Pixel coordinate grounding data
╔══

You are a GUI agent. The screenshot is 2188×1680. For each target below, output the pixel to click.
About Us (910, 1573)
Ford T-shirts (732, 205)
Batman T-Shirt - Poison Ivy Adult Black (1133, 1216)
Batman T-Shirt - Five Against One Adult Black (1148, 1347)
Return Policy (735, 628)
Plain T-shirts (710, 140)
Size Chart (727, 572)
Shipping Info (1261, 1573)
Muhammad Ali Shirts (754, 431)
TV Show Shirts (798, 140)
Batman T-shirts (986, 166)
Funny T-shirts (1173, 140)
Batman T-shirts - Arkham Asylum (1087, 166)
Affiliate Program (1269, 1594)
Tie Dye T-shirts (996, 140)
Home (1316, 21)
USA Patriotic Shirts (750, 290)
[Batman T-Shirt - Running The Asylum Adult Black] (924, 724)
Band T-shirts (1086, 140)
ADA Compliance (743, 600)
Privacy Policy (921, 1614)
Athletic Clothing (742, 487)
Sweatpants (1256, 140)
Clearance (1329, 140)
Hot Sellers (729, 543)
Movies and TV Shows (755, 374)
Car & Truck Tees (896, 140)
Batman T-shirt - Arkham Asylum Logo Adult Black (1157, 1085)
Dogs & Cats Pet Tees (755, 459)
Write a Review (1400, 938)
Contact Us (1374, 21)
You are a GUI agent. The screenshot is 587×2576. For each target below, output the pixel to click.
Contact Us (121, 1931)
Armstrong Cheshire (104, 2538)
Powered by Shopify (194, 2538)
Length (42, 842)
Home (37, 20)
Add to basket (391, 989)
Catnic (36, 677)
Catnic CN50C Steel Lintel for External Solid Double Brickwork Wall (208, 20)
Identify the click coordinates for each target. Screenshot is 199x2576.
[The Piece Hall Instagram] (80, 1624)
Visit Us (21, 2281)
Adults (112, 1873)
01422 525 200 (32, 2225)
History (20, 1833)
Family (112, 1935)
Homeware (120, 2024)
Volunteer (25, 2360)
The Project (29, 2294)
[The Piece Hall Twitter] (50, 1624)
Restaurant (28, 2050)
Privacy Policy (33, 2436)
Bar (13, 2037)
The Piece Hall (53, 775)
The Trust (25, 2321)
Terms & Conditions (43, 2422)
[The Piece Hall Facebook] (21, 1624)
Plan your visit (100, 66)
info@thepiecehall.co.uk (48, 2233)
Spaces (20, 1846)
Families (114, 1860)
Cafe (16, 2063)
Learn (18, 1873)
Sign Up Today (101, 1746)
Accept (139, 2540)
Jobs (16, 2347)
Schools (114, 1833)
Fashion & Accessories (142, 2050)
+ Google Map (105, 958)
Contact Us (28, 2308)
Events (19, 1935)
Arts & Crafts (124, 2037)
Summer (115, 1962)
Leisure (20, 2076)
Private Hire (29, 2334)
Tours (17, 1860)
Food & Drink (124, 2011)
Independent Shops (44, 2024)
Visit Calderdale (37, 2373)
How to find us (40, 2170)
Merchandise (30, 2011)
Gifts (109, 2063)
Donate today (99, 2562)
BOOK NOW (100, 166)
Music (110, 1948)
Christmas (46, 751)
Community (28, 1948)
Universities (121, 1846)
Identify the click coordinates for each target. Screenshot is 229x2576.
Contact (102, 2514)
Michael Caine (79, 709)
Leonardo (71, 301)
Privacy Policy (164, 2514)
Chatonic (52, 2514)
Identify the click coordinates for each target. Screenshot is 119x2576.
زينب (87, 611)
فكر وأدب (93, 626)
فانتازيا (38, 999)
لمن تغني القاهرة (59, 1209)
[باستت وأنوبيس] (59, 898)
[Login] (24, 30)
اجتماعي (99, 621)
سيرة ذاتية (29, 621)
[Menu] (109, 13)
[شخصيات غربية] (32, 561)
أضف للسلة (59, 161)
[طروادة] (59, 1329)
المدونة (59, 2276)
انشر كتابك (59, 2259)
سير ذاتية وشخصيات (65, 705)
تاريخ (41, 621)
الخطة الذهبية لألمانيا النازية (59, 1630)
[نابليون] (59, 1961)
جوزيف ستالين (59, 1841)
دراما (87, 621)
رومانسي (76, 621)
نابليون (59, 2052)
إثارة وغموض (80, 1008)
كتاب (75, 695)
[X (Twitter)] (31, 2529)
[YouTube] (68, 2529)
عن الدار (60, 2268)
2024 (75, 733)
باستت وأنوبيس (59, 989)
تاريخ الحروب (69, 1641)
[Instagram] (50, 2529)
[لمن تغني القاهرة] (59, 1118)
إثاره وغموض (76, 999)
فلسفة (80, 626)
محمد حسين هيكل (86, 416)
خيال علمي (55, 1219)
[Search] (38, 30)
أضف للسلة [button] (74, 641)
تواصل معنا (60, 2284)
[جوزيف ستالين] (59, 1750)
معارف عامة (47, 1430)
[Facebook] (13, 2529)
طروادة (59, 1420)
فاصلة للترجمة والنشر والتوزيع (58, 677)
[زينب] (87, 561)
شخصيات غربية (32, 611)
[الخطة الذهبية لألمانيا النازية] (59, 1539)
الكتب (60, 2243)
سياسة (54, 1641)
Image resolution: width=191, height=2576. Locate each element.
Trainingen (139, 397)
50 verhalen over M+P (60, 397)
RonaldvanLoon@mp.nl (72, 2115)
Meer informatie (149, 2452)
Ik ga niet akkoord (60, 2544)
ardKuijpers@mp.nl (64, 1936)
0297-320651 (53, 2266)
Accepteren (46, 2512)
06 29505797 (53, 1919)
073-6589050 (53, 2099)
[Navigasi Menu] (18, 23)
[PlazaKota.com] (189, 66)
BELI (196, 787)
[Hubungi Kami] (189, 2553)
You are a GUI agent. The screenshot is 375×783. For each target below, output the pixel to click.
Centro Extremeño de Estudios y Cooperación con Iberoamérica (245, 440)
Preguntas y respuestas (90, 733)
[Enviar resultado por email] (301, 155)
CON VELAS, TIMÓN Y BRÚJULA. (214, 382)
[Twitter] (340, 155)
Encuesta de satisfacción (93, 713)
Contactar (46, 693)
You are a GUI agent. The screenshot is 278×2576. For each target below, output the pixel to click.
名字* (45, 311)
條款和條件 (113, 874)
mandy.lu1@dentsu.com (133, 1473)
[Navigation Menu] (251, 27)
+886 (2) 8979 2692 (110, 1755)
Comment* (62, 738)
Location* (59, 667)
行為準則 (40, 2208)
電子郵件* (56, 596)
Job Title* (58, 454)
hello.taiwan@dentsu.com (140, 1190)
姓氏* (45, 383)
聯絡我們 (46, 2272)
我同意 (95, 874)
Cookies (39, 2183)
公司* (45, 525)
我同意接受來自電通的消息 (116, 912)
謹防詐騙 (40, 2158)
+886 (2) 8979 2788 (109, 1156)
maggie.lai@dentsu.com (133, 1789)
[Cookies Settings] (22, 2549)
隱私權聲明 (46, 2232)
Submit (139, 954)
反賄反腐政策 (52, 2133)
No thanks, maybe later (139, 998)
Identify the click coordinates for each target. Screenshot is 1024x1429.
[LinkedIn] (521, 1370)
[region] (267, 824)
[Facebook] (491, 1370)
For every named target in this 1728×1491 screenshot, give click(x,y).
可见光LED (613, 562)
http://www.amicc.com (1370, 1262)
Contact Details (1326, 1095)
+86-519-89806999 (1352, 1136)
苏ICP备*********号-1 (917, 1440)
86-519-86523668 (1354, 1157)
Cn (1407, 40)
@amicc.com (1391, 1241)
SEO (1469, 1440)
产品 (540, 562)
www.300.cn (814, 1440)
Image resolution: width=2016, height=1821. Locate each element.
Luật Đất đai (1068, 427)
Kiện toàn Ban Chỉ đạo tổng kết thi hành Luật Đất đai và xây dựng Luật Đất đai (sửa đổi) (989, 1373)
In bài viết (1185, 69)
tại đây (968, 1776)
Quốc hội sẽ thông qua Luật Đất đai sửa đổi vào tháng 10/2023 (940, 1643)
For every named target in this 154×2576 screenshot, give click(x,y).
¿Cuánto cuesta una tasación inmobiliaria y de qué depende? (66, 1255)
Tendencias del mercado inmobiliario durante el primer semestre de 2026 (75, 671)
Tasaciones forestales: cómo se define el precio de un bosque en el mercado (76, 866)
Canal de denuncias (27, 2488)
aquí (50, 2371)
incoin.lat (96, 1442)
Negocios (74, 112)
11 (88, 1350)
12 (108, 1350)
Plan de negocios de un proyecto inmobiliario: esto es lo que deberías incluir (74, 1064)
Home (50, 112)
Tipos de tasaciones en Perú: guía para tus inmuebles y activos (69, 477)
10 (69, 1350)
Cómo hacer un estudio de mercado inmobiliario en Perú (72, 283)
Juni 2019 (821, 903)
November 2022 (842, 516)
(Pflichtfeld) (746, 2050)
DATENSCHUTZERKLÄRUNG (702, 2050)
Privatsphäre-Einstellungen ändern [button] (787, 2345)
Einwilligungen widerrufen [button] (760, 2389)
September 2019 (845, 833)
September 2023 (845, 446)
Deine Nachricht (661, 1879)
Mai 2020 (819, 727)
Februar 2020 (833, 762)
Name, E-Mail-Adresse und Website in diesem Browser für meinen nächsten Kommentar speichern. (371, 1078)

╚══

**WHAT TO DO:**
Could you write out, exactly as they stand, only the lines above that begin at the line with "Add to basket (391, 989)" and stop after the line with "The Trust (25, 2321)"?

**WORKED SOLUTION:**
Add to basket (391, 989)
Catnic (36, 677)
Catnic CN50C Steel Lintel for External Solid Double Brickwork Wall (208, 20)
Identify the click coordinates for each target. Screenshot is 199x2576.
[The Piece Hall Instagram] (80, 1624)
Visit Us (21, 2281)
Adults (112, 1873)
01422 525 200 (32, 2225)
History (20, 1833)
Family (112, 1935)
Homeware (120, 2024)
Volunteer (25, 2360)
The Project (29, 2294)
[The Piece Hall Twitter] (50, 1624)
Restaurant (28, 2050)
Privacy Policy (33, 2436)
Bar (13, 2037)
The Piece Hall (53, 775)
The Trust (25, 2321)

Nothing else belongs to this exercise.